:: Исходный текст ::
Поиск по сайту журнала:

 

Леонид Рубинштейн у памятника Праведникам Народов мира в Бобруйске, фото Аркадия ШульманаЛеонид Рубинштейн – давний друг нашего журнала. Мы с удовольствием приезжали на презентации и фестивали в Бобруйск, где он долгие годы был председателем еврейской общины, издавали его сборники стихов, рассказов.
Но, думаем, особое место в его общественной деятельности и творчестве всегда занимала тема Праведников Народов мира. В Бобруйске создан мемориал в память об этих великих людях. Леонид Рубинштейн в 2006 году издал книгу «Они спасли мир», посвящённую Праведникам Народов мира.

Рассказ Леонида Рубинштейна о Праведниках Народов мира

Ко мне часто заходит этот пожилой человек с мягкой, доброй улыбкой. Скромный, интеллигентный он всегда старается остаться не заметным, не помешать людям своим присутствием и просьбами. Но эта кажущаяся стеснительность не может скрыть мужественное лицо и светлый, целеустремленный взгляд его живых глаз.
Прошло много лет с тех пор, как закончилась Великая Отечественная война, но она на всю жизнь осталась с ним. Она, как страшная, кровоточащая рана, живёт в его сердце.
Григорий Залманович родился 20 апреля 1931 года в деревне Заболотье Рогачёвского района в семье кузнеца. Привожу его рассказ о страшных днях войны и подвиге людей, которые спасли его от смерти.
«Деревню заняли фашисты и сразу начались репрессии и расправы над еврейским населением. В первые дни оккупации наша семья спряталась в заброшенном блиндаже и только по ночам пробиралась в деревню. Приходилось скрываться не только от немцев, но в большей степени, и от полицаев, которые в деревне знали всех.
Однако, в сентябре 1941 года их всё-таки нашли, арестовали и поместили в Рогачёвское гетто.
Жить приходилось в подвалах домов и сараях, так как в комнатах находилось по 30 –35 человек. Район гетто был сравнительно не большой.
Немцы и полицаи стреляли в людей за малейшую провинность и так – ради забавы. Наиболее массовый расстрел узников гетто был 7 ноября 1941 года. На этот раз нашей семье удалось спастись – мы находились в подвале, когда немцы выгоняли людей на расстрел. Окончательную акцию по ликвидации Рогачёвского гетто спланировали на 20 марта 1942 года. Голодных, измученных, раздетых людей немцы погнали к городскому кладбищу, которое находилось на берегу Днепра. Нас было более трёхсот человек. Вечер, сумраки, на краю города папа подтолкнул меня:
– Беги к Фросе.

:: Что сделать ::
**A.** Продублируйте фрагмент исходного текста, начиная со слов «Григорий Залманович родился» и далее вплоть до слов «его от смерти.».
**B.** Когда, согласно исходному тексту, родился Григорий Залманович?

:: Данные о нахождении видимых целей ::

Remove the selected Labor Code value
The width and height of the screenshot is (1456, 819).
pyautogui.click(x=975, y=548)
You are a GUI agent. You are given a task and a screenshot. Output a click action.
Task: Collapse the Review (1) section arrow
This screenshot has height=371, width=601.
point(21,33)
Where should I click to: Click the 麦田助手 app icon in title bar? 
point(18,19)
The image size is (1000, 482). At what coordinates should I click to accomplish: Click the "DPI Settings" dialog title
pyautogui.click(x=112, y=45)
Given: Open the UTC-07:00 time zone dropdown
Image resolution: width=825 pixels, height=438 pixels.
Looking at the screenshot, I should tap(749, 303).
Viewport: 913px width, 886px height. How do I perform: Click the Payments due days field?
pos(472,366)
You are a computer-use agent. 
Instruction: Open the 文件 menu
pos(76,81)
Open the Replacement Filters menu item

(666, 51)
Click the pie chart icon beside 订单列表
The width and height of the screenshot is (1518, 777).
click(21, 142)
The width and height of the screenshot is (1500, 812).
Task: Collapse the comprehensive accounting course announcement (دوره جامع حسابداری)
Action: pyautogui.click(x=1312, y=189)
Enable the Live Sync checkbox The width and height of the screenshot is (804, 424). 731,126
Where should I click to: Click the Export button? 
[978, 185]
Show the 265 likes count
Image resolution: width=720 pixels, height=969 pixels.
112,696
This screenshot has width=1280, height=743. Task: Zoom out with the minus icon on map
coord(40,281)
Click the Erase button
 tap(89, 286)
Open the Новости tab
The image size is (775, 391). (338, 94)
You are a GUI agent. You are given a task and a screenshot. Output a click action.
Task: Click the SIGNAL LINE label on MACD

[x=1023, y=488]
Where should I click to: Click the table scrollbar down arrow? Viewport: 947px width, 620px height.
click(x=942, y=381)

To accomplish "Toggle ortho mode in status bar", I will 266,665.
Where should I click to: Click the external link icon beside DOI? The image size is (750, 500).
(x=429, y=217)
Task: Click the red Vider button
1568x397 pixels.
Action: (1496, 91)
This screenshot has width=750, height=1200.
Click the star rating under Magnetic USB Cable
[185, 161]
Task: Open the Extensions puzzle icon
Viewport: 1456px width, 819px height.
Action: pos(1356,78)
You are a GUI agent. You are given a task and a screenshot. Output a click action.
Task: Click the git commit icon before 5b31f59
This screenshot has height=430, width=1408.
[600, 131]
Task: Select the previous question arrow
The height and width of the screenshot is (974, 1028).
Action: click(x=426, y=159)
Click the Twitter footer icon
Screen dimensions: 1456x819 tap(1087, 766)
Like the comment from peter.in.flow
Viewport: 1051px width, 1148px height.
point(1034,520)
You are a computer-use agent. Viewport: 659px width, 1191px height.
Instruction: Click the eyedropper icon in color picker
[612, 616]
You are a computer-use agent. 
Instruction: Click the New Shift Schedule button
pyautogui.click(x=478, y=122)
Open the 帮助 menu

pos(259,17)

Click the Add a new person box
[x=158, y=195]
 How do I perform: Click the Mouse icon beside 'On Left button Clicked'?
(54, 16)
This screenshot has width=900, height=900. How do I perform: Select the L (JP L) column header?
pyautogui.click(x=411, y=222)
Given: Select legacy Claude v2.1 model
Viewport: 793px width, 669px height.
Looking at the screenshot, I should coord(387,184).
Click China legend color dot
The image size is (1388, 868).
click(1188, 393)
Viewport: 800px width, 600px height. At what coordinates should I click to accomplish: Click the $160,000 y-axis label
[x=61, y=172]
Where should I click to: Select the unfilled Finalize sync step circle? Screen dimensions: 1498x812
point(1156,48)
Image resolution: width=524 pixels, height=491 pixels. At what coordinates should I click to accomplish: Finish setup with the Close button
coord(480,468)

:: Полные ответы ::
**A.**
Григорий Залманович родился 20 апреля 1931 года в деревне Заболотье Рогачёвского района в семье кузнеца. Привожу его рассказ о страшных днях войны и подвиге людей, которые спасли его от смерти.

**B.** 20 апреля 1931 года.